Top military historian puts war literature in the firing line
2003-05-22
University of Aberdeen
University of Aberdeen
The University of Aberdeen will next week (Wednesday, May 28) welcome one of the country's leading military historians, Professor Richard Holmes, CBE to deliver a prestigious lecture: War on Words: The British Army and the Western Front 1914-18.
Richard Holmes, best-known for his award-winning BBC television programmes including Soldiers and Battlefields, will discuss how the real picture of life on the Western front can be found in the writings of ordinary soldiers and officers.
Professor Holmes will deliver the Caledonian Research Foundation Prize Lecture, presented by the Royal Society of Edinburgh, at the King's College Conference Centre at 6.15pm.
He said: "The bloody struggle on the Western Front has polarised historians. Some have written of 'Lions led by Donkeys', while others see the British army's achievement as a 'Forgotten Victory'.
"But the letters and diaries of the British Army in the front line give a very different view of the war to that reflected in much of the war poetry and literature of the day."

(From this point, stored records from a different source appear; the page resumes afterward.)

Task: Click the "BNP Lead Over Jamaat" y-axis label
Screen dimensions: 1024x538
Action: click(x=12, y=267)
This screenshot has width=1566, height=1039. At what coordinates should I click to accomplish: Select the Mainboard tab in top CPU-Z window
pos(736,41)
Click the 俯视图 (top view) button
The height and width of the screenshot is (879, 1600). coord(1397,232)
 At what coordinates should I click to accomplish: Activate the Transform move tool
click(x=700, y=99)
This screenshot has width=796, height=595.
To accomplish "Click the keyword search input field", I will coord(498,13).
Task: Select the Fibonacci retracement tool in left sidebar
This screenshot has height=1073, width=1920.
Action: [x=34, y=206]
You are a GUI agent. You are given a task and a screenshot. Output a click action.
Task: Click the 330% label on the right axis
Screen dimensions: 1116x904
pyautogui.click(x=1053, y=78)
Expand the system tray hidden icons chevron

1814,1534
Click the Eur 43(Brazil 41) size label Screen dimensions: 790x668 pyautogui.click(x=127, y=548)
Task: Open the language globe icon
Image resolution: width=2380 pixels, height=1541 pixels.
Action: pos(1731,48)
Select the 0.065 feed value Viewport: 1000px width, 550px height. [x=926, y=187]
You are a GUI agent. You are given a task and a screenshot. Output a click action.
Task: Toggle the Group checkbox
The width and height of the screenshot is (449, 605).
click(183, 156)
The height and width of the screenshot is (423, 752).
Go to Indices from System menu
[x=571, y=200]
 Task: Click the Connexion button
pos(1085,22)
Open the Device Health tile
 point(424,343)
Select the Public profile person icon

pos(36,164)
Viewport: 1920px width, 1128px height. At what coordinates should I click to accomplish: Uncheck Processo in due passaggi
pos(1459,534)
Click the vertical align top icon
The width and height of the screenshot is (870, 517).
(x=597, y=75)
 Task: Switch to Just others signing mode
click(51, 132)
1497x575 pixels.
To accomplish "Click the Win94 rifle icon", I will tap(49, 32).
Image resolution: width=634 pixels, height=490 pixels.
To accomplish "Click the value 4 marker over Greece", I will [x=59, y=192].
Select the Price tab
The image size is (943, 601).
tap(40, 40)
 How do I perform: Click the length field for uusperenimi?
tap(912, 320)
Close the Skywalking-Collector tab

In his lecture, War on Words: The British Army and the Western Front 1914-1918, Professor Holmes will argue that we should have less polemics about generals and look harder at the everyday lives of the men who won the war.
The Caledonian Research Foundation is a charity which sponsors and encourages research in Scotland. The Foundation's prize lecture was established in 1991 where distinguished scholars are invited to deliver lectures and visit staff in universities and research centres throughout Scotland.
Previous lecturers have included Dr Lewis Cantley of Harvard Medical School, historian and writer Sir Roy Strong, Professor George Steiner, Cambridge University and Nobel-prize winner Professor Harold Varmus of the University of California Medical School.